**Recorded information:**
:::::

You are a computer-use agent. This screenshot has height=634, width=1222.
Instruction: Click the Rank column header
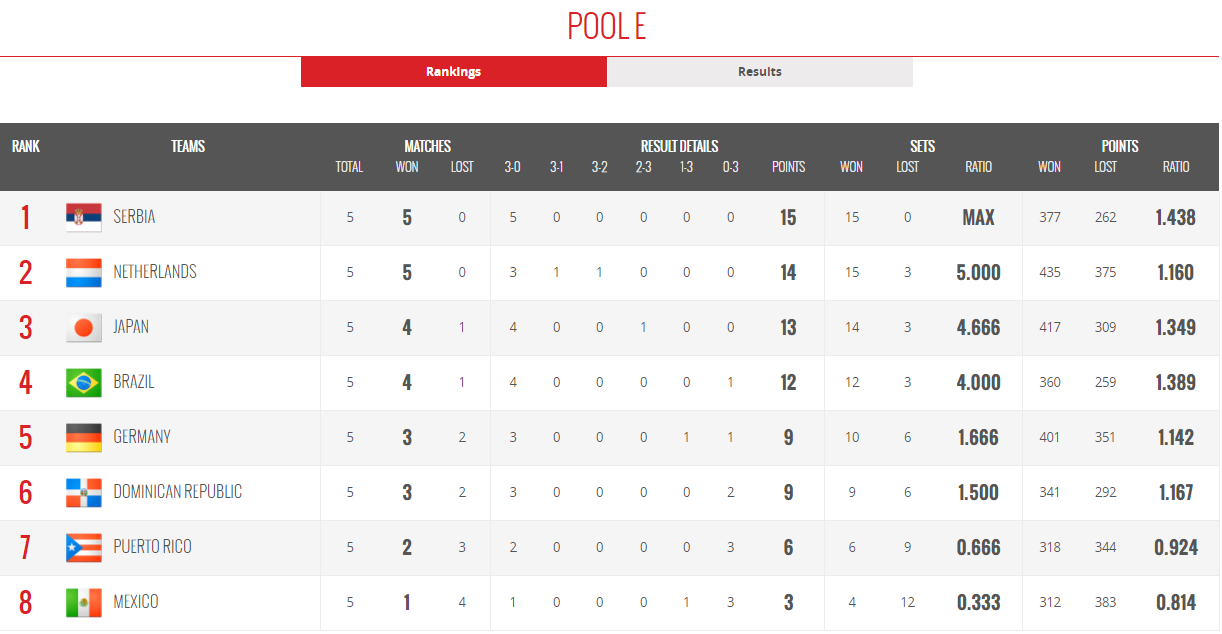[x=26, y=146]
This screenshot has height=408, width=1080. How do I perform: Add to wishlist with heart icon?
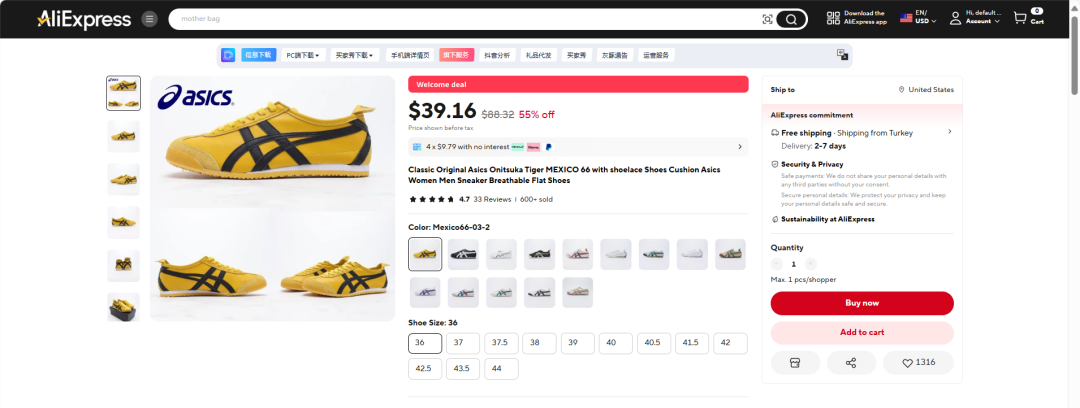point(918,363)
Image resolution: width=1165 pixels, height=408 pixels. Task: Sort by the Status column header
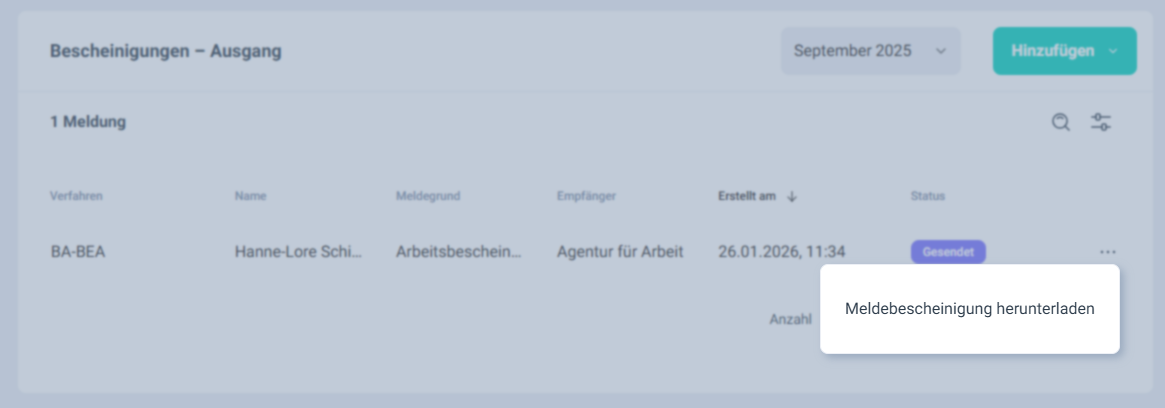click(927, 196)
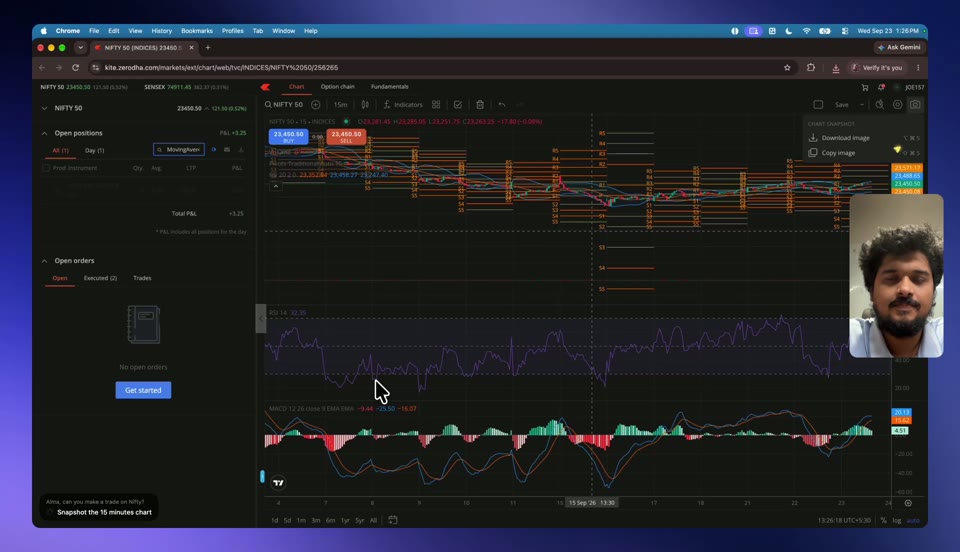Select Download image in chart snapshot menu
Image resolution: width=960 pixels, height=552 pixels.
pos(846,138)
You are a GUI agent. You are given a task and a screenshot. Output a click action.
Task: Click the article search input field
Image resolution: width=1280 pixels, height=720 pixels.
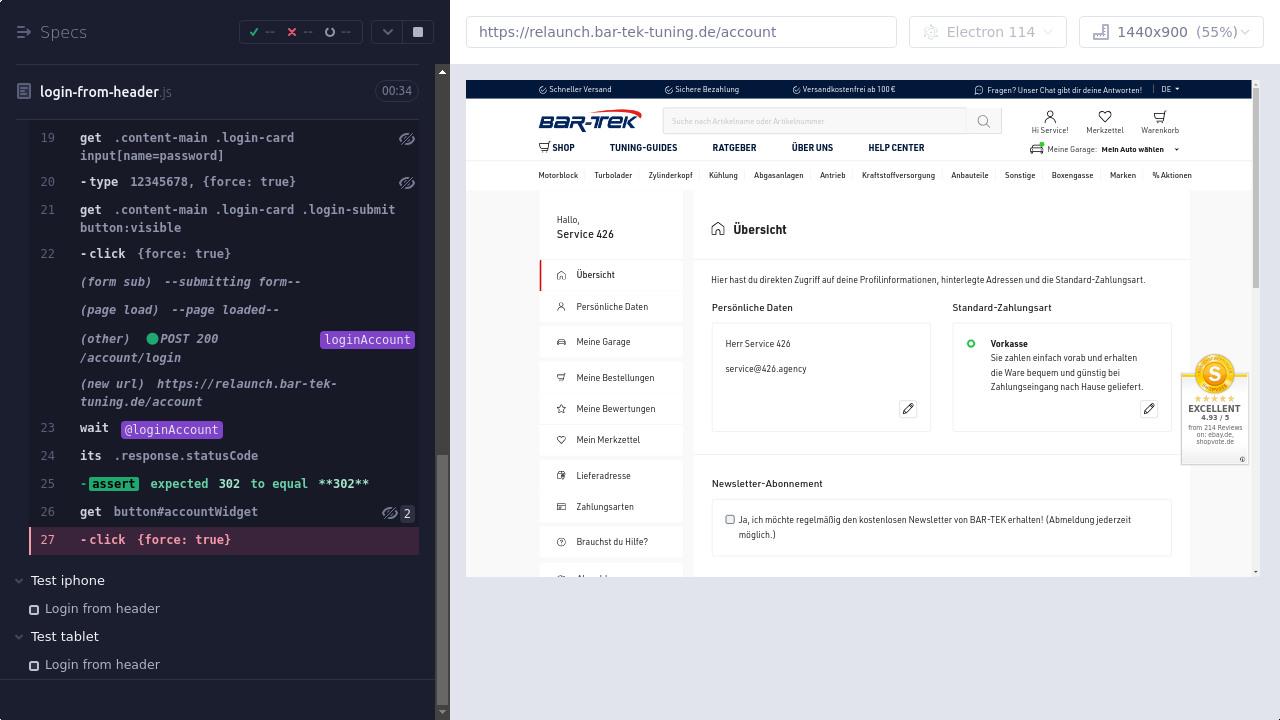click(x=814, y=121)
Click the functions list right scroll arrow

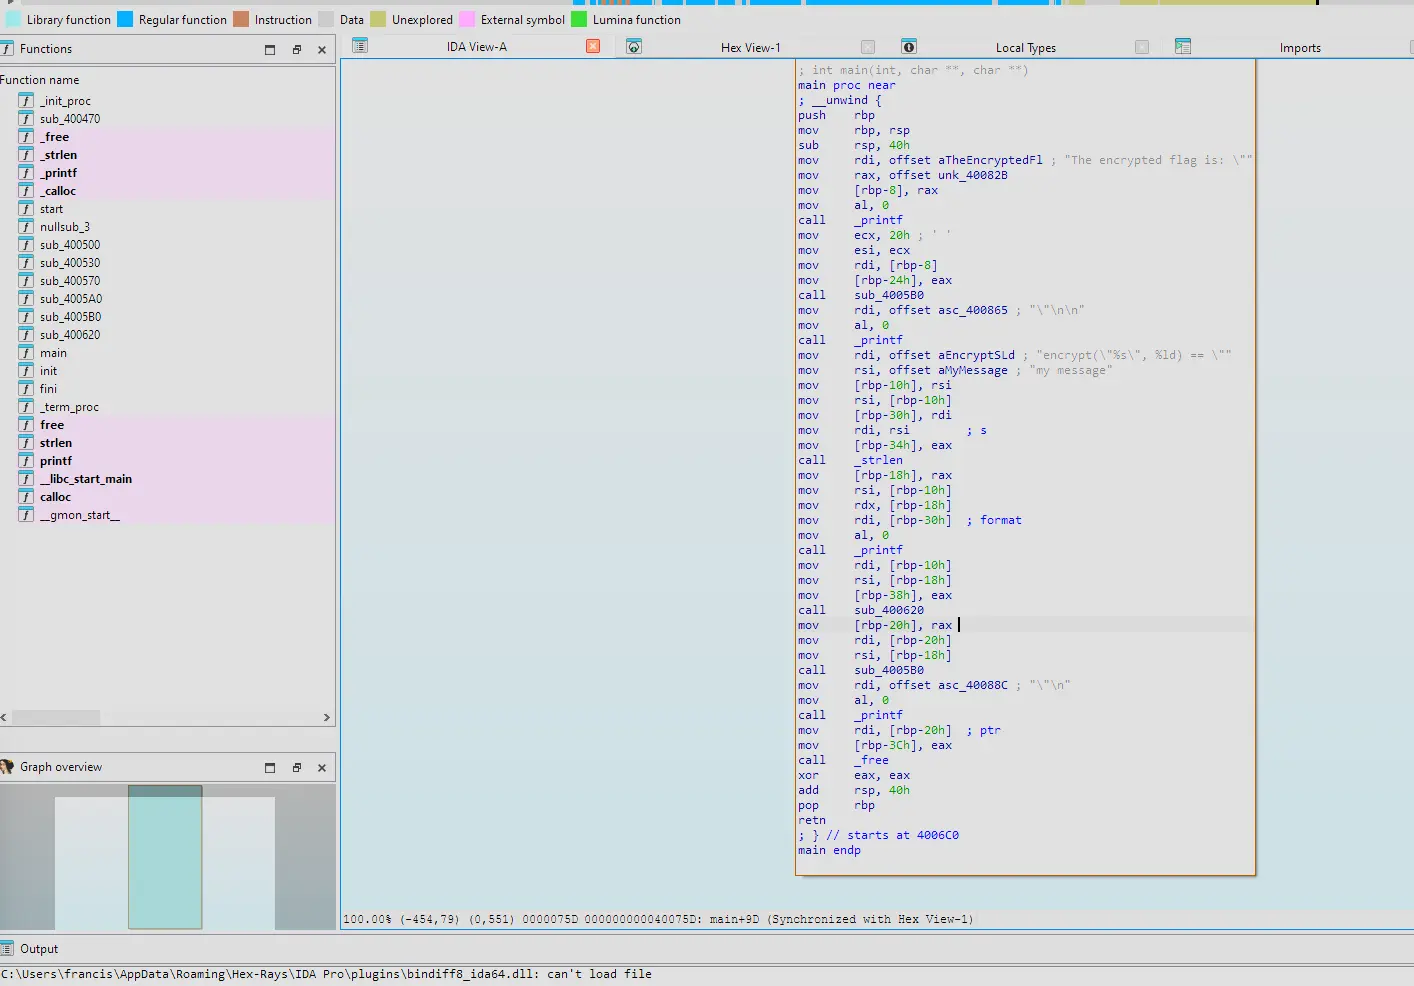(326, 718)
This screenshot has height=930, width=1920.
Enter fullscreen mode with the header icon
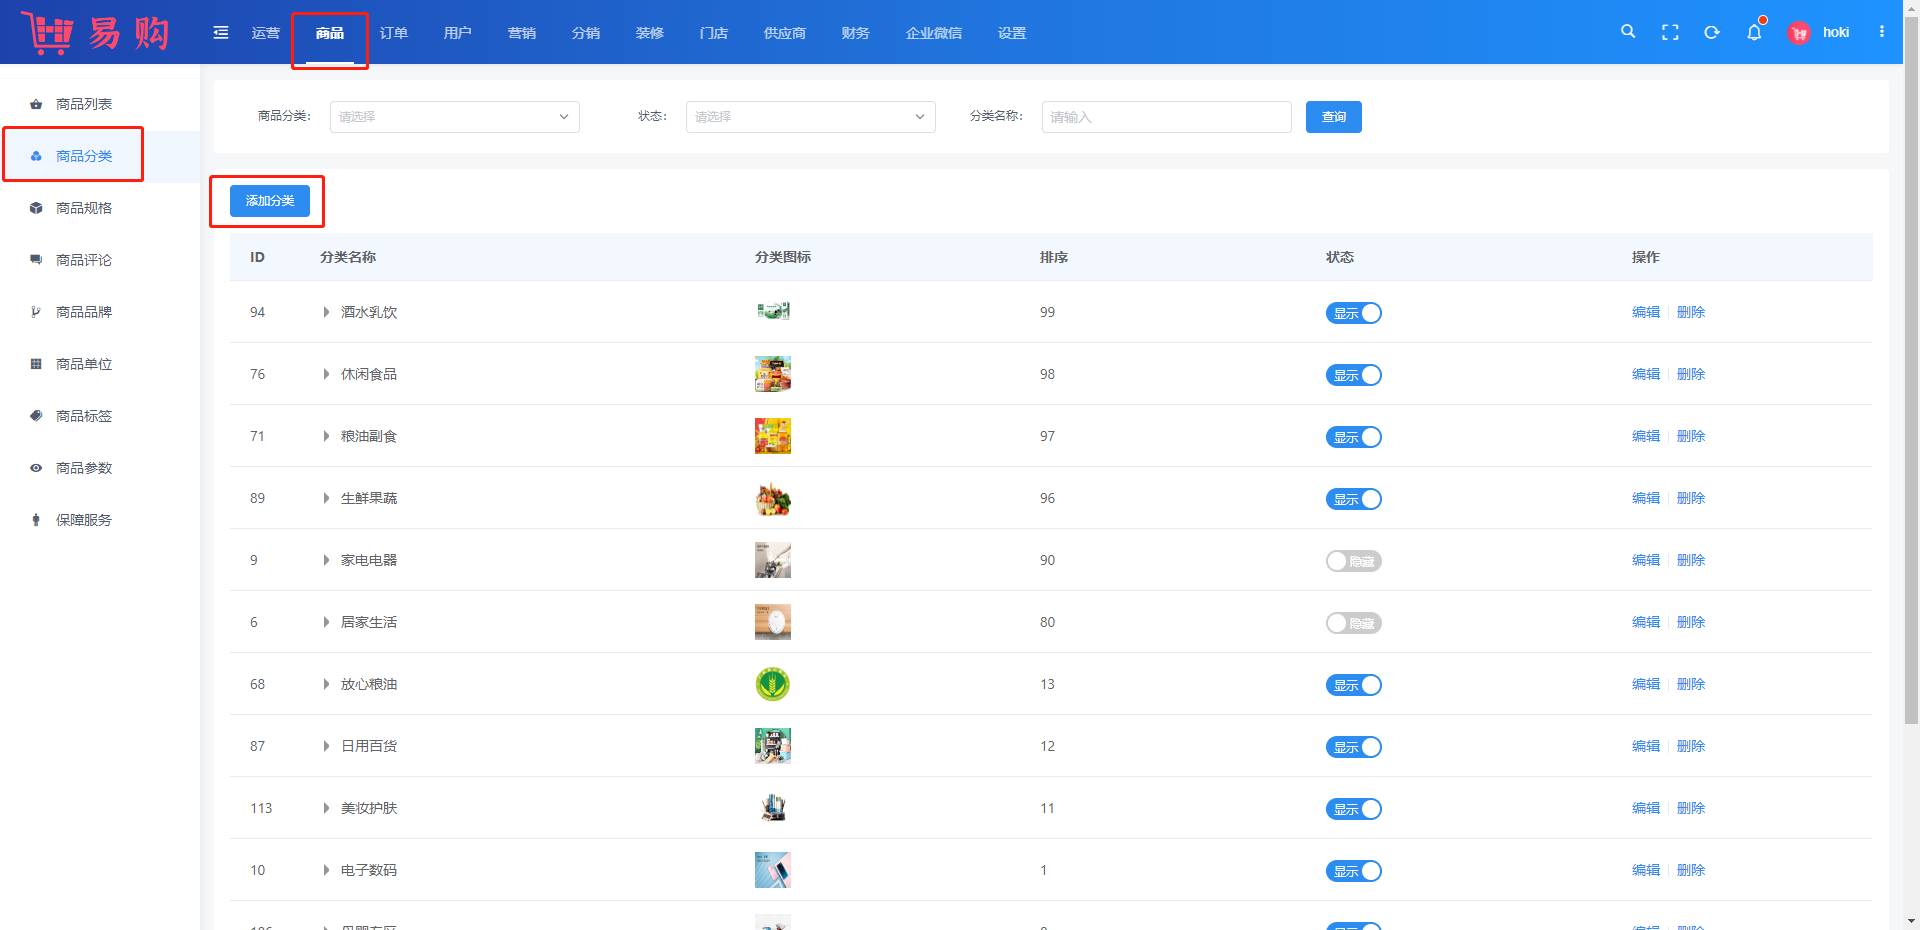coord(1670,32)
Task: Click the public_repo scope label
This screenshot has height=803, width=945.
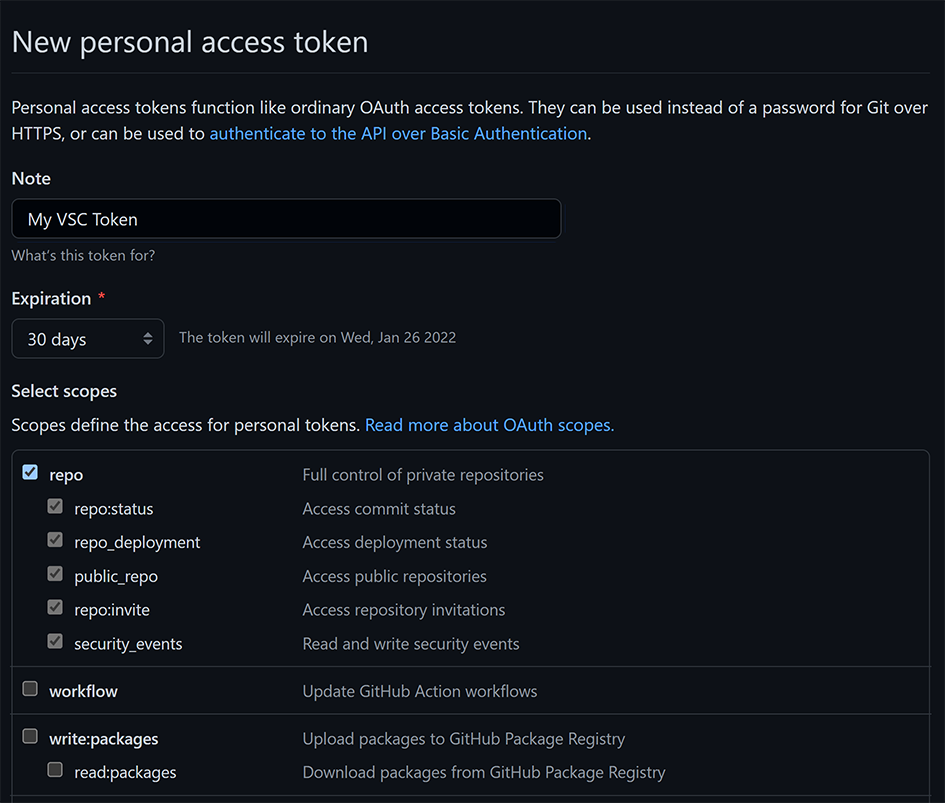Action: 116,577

:::::

Search the material for the word "agent". Each line where it is found must be copied.

**Output below:**
You are a computer-use agent. This screenshot has height=634, width=1222.
You are a GUI agent. You are given a task and a screenshot. Output a click action.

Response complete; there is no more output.